08 July, 2011
The Best Foam Exercise Roller
The Styrofoam roller serves two noble purposes. Its functions as a combination flexibility and massage tool, as well as a challenging balance training and core conditioning device. Physical therapy supply shops were once the only place to find foam rollers, but as the trend caught on, fitness equipment manufacturers developed their own version of the roller. Fitness experts have different opinions about which roller is best.
Using Foam Rollers
Determining how you intend to use the foam roller will help you pick the best product for your purposes.

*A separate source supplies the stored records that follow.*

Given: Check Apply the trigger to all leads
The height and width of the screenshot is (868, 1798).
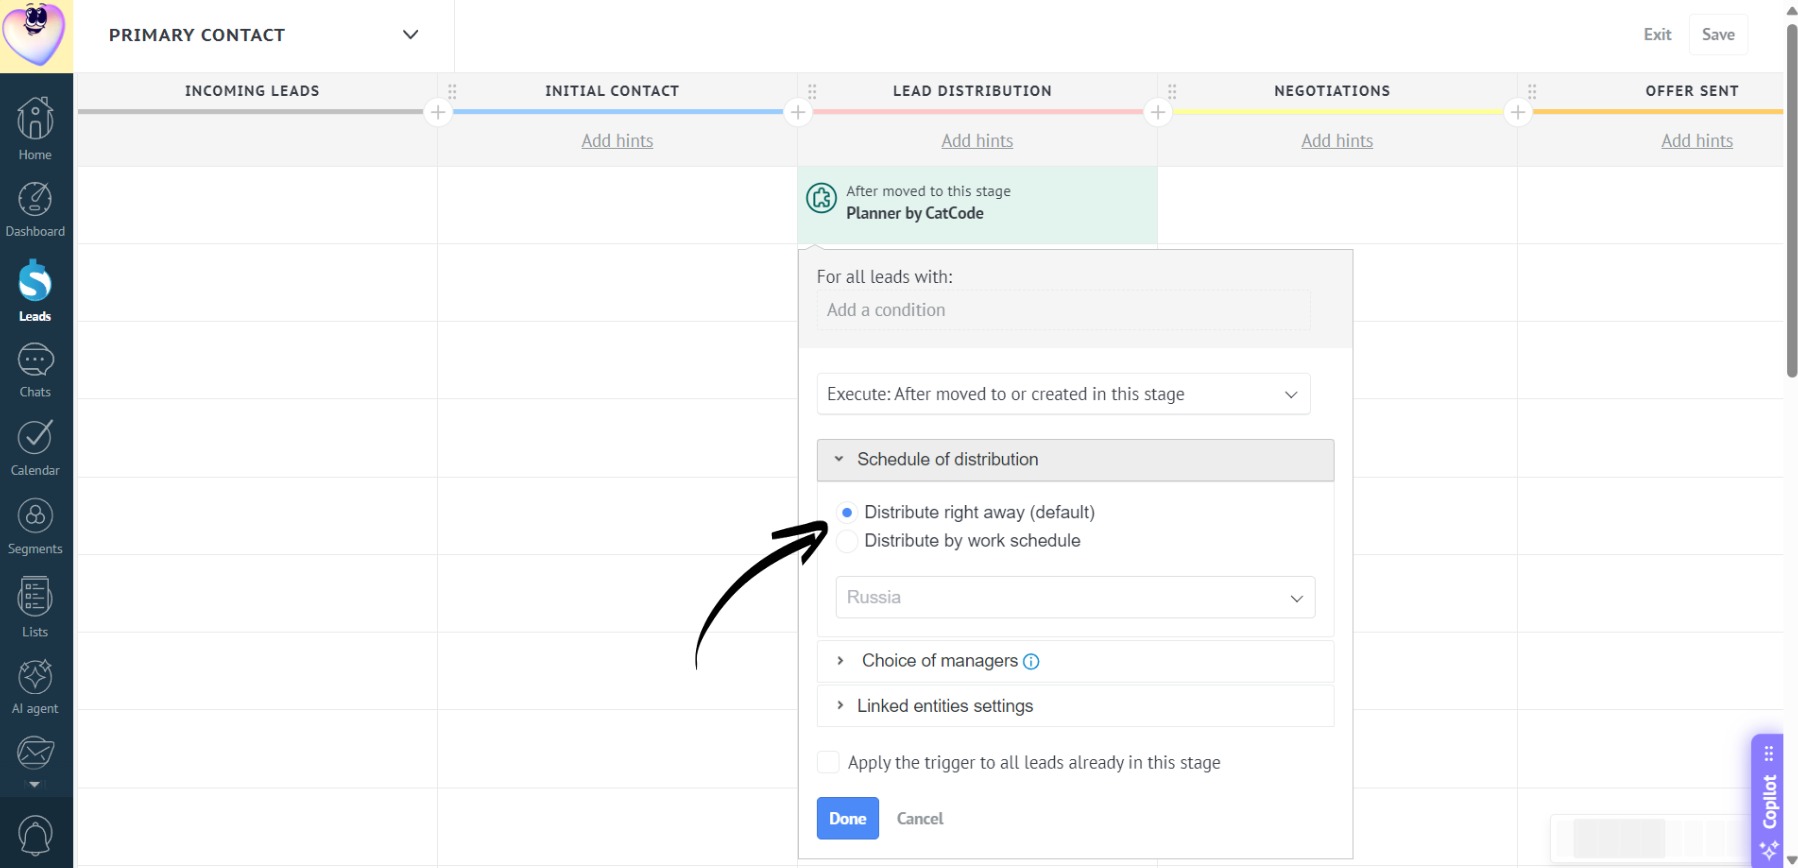Looking at the screenshot, I should [x=828, y=762].
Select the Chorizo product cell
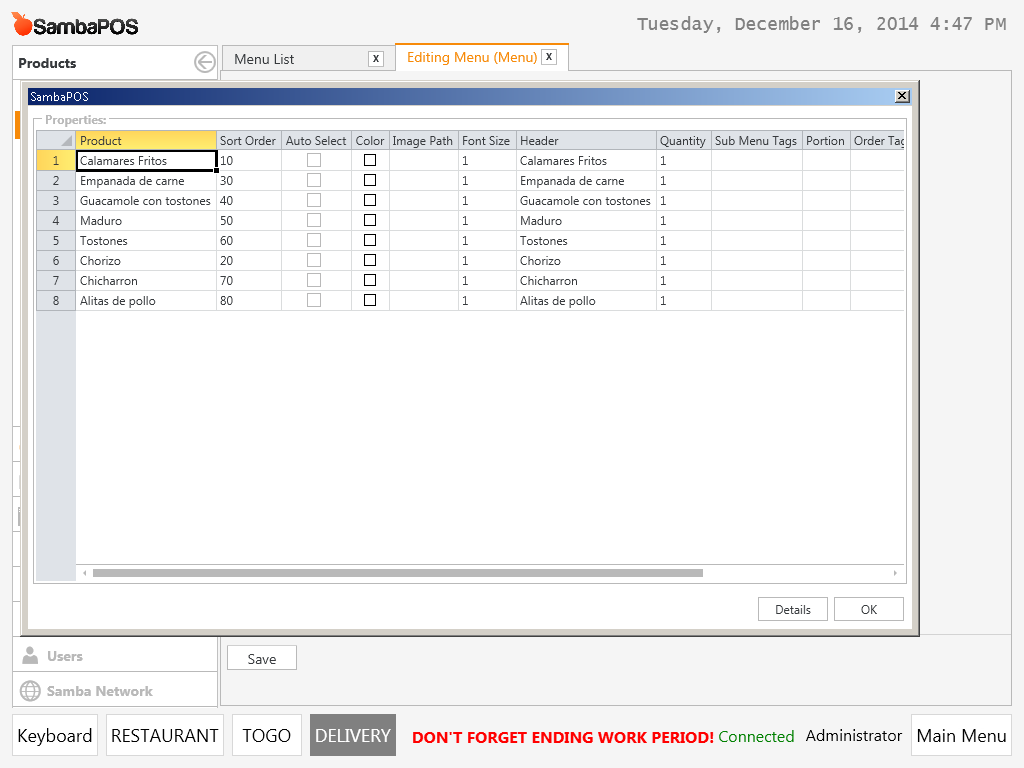 click(x=146, y=261)
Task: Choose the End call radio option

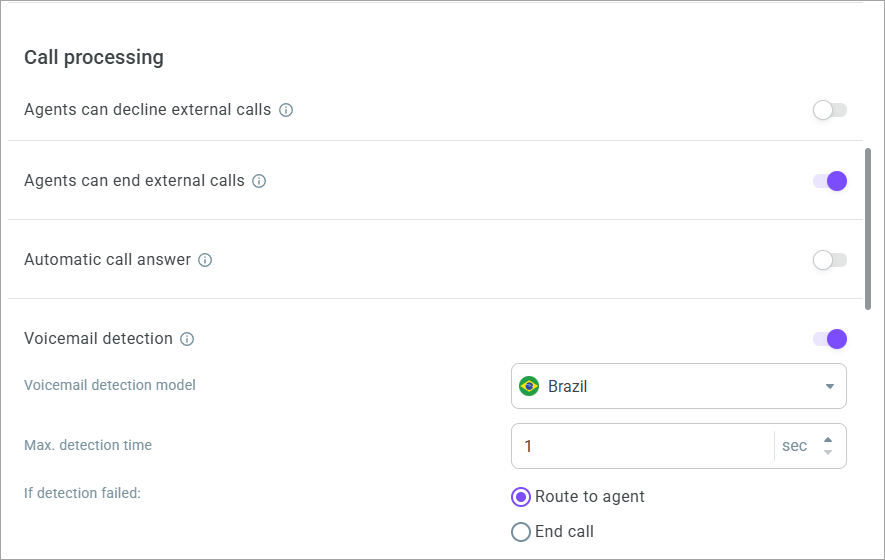Action: click(521, 532)

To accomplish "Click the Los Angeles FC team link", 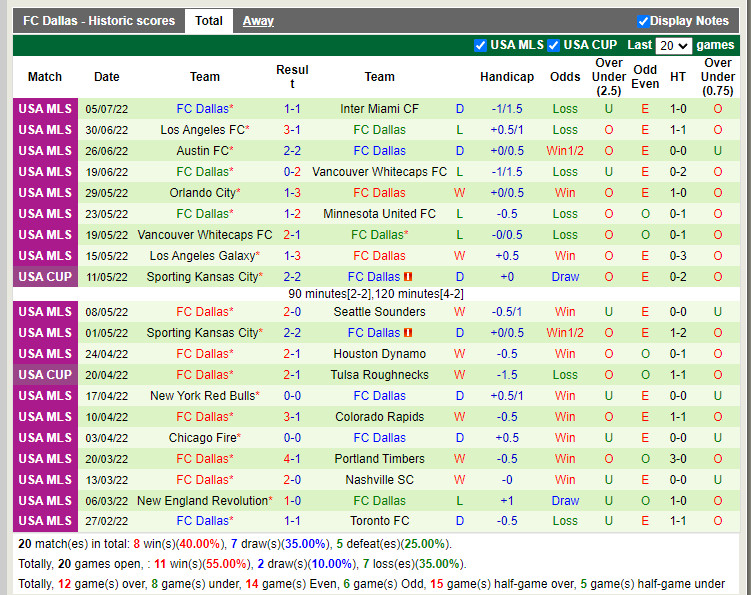I will click(x=202, y=130).
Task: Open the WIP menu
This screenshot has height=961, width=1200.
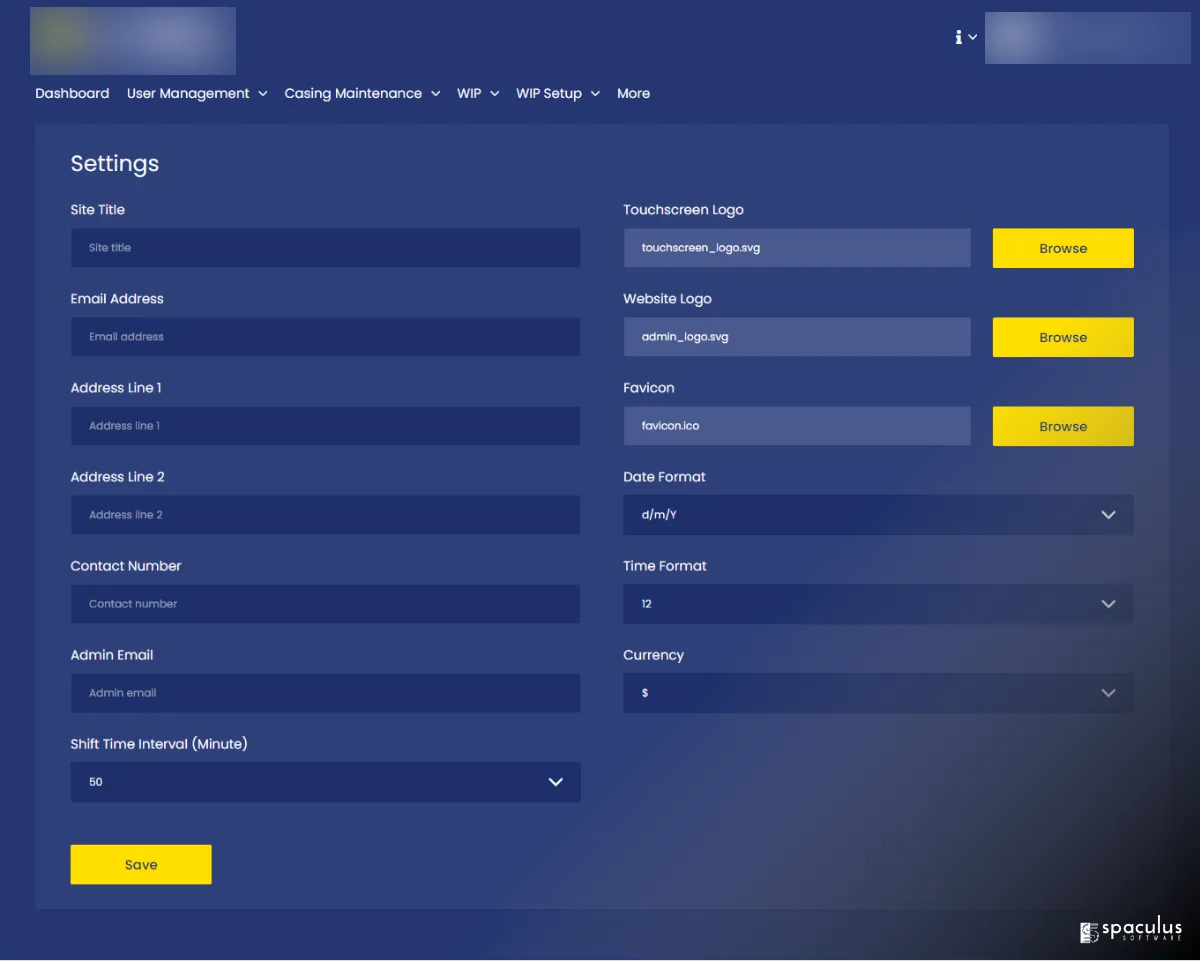Action: [x=477, y=93]
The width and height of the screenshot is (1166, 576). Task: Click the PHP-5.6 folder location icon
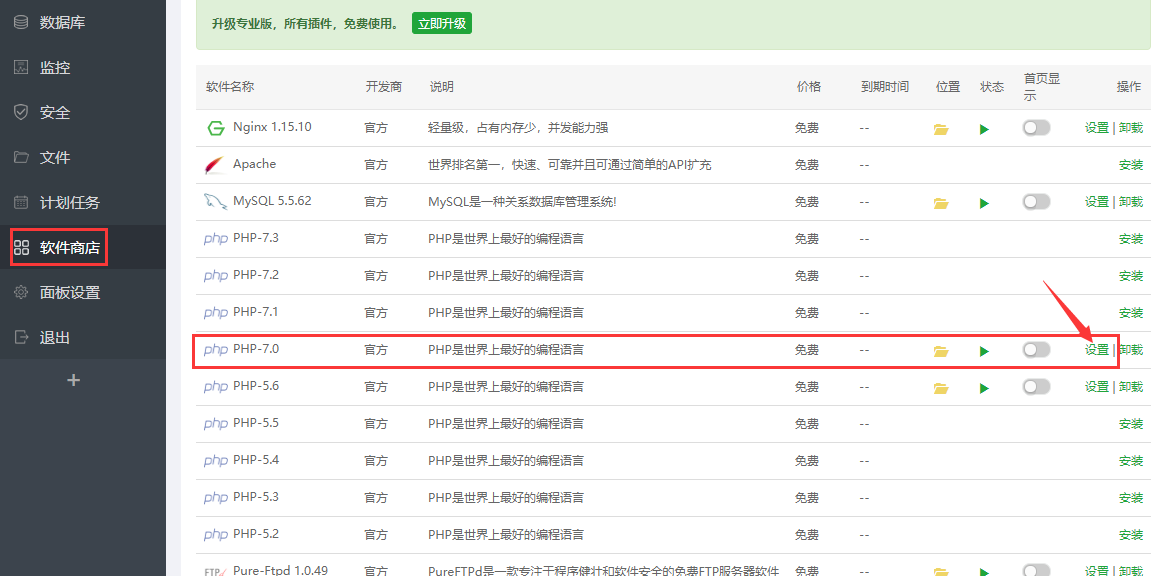click(940, 388)
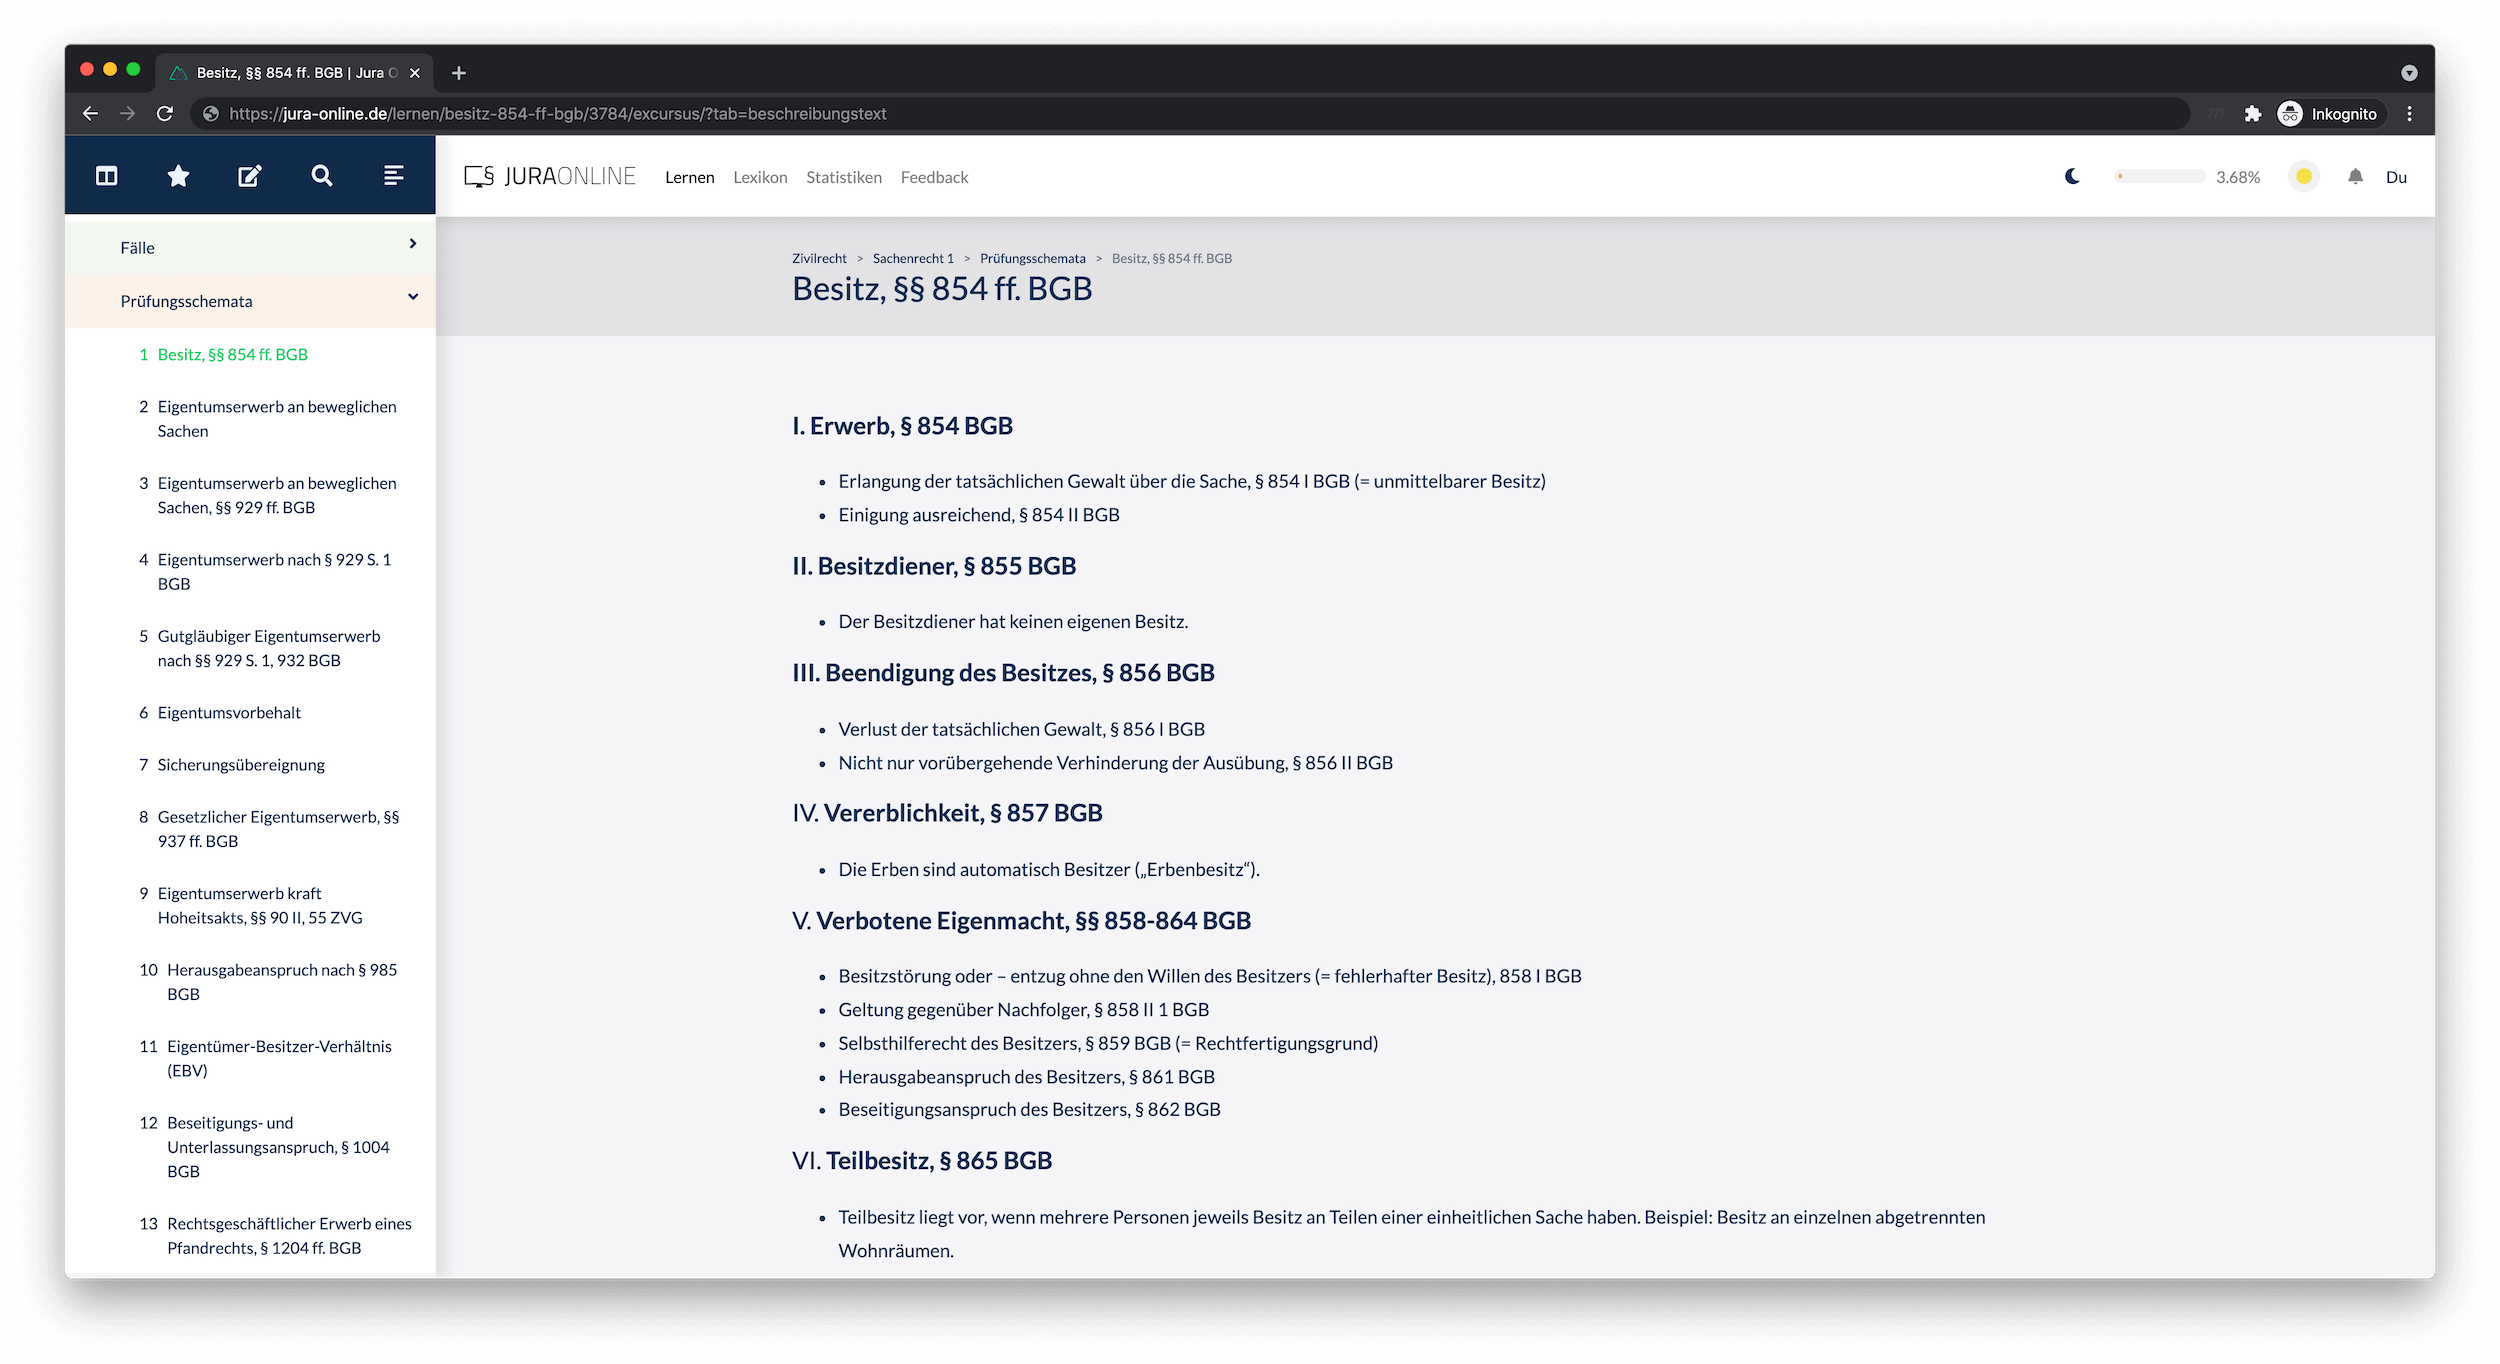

Using the roller for massage and flexibility training involves lying on the device, rolling gently back and forth and allowing your body weight to sink into the roller. While it sounds like the firmest roller is the best choice, different people have different levels of tolerance for firm massage. If you tend to yelp when the massage therapist goes to deep, you might need a softer roller. Some high-tech rollers have different levels of intensity within the roller. These may benefit people who are less sensitive in certain parts of their bodies, but their uneven surface makes these rollers less suitable for exercise.
The SPRI EVA Foam Roller and the Isokinetics Black High Density Foam Roller are the firmest and most durable rollers on the market. The American Council on Exercise praised the SPRI EVA for its resiliency and its non-porous surface, which resists bacterial growth, but expressed concern that its firmness may cause excessive discomfort for beginners. They also asserted that the SPRI EVA's firmness might make it too much of a balance challenge for novices. Isokinetics Black High Density Foam Roller can stand up to heavy usage and might be the best roller for gyms or personal training studios.
A Softer Roller
The Foam Roller Plus, which comes with its own carrying case, might be best for anyone who prefers a softer yet durable roller, says physical therapist and athletic trainer Dr. Michael M. Reinold. A soft foam material coats its rigid, PVC core, creating a roller that is comfortable yet durable, explains certified trainer Eric Cressey, founder of Cressey Performance.
High Tech Rollers
The Grid, another Dr. Reinold favorite, uses a new concept in foam roller design called "distrodensity." Its matrix construction has different zones. The flat zone like a massage with someone's palm or forearm. The high and firm zone is like a fingertip massage and the tubular zone is like a thumb massage. This is a suitable device for people with different sensitivity levels in different body parts. While the Grid is also useful for some core exercises, at 13 inches long, it is significantly shorter than most foam rollers, which are typically three feet long.